[EXTRACTED TEXT]
Washington was running out of gasoline on Friday, even as the country’s largest fuel pipeline network ramped up deliveries following a cyberattack and U.S. officials assured motorists that supplies would return to normal soon.
The six-day Colonial Pipeline shutdown was the most disruptive cyberattack on record. Widespread panic buying continued two days after the pipeline network restarted, leaving filling stations across the U.S. Southeast out of gas even in areas far from the pipeline.
With more Americans taking road trips as pandemic restrictions ease, pump prices are at their highest in years. The average national gasoline price has climbed to almost $3.04, the most expensive since October 2014, the American Automobile Association said.
As politicians discussed legislation to improve cyber defenses, more gasoline stations shut down near them in the capital of the world’s largest oil-consuming nation.
On Friday gas station outages in Washington, D.C., climbed to 88%, from 79% the day before, tracking firm GasBuddy said. President Joe Biden assured motorists supplies should start returning to normal by this weekend.
“Most of these states/areas with outages have continued to see panicked buying, which is likely a contributing factor to the slow-ish recovery thus far,” said GasBuddy’s Patrick De Haan. “It will take a few weeks.”
Colonial Pipeline announced late Thursday it had restarted its entire pipeline system linking refineries on the Gulf Coast to markets along the eastern seaboard.
[/EXTRACTED TEXT]
[PROVIDED MATERIAL]
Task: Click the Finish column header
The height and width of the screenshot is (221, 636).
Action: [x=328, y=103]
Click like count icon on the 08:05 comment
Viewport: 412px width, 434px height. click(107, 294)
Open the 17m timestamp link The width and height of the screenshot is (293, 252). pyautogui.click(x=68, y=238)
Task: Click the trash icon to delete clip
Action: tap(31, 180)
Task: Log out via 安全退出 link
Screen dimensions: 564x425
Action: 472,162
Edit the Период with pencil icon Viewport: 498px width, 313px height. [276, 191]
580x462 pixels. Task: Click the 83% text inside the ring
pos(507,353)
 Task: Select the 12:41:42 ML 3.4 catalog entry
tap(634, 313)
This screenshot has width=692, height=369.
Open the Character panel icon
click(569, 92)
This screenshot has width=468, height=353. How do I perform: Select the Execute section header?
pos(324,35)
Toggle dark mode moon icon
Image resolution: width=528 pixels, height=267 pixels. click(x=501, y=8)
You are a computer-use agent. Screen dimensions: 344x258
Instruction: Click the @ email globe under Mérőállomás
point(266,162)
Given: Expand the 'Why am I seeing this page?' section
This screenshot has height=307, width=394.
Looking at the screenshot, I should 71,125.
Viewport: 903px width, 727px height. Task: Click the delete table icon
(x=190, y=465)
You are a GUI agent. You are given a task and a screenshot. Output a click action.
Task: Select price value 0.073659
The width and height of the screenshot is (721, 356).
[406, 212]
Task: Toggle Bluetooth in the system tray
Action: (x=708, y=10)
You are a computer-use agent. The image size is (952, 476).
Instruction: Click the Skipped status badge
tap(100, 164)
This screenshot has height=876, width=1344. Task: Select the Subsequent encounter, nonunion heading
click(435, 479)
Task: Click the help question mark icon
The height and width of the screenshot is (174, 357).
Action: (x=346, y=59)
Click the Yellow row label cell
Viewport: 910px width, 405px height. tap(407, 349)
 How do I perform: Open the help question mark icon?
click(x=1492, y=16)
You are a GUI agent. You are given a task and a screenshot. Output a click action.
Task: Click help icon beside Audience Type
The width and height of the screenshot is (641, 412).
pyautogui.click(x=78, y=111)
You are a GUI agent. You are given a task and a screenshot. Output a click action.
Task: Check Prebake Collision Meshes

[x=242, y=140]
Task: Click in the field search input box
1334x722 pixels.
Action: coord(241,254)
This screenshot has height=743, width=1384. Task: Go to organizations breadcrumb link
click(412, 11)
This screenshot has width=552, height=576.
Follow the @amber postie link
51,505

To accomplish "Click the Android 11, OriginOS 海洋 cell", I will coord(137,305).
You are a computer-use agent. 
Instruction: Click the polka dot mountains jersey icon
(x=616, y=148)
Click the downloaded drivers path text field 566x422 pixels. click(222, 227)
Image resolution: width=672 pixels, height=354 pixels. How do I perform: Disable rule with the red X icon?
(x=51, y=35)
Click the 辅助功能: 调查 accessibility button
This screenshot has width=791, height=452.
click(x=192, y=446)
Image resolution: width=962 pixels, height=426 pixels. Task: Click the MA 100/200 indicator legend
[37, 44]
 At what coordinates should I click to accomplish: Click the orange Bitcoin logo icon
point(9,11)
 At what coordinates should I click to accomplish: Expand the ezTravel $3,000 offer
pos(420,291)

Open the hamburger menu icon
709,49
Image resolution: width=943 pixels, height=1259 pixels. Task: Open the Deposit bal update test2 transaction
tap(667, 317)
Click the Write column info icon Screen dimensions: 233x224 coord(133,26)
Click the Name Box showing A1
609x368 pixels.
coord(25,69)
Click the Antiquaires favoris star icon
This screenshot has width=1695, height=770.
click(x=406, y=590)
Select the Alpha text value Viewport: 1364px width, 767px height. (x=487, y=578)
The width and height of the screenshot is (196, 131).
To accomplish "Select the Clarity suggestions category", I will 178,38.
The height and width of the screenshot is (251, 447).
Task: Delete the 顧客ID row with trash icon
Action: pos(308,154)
[/PROVIDED MATERIAL]
■ **PROBLEM SET**
[a] Copy the pipeline article word for word, from "Washington was running" to "Automobile Association said.".
[b] Does the pipeline article agree with each statement? Answer yes or no, and quote the words that decide it. (i) The Colonial Pipeline shutdown lasted six days. (ii) The average national gasoline price reached its highest level since October 2014. (iii) Gas station outages in Washington, D.C., dropped on Friday.
Answer from the pipeline article alone.

■ **ANSWERS TO THE TASKS**
[a]
Washington was running out of gasoline on Friday, even as the country’s largest fuel pipeline network ramped up deliveries following a cyberattack and U.S. officials assured motorists that supplies would return to normal soon.
The six-day Colonial Pipeline shutdown was the most disruptive cyberattack on record. Widespread panic buying continued two days after the pipeline network restarted, leaving filling stations across the U.S. Southeast out of gas even in areas far from the pipeline.
With more Americans taking road trips as pandemic restrictions ease, pump prices are at their highest in years. The average national gasoline price has climbed to almost $3.04, the most expensive since October 2014, the American Automobile Association said.

[b]
(i) Yes: "The six-day Colonial Pipeline shutdown"
(ii) Yes: "the most expensive since October 2014"
(iii) No: "climbed to 88%, from 79% the day before"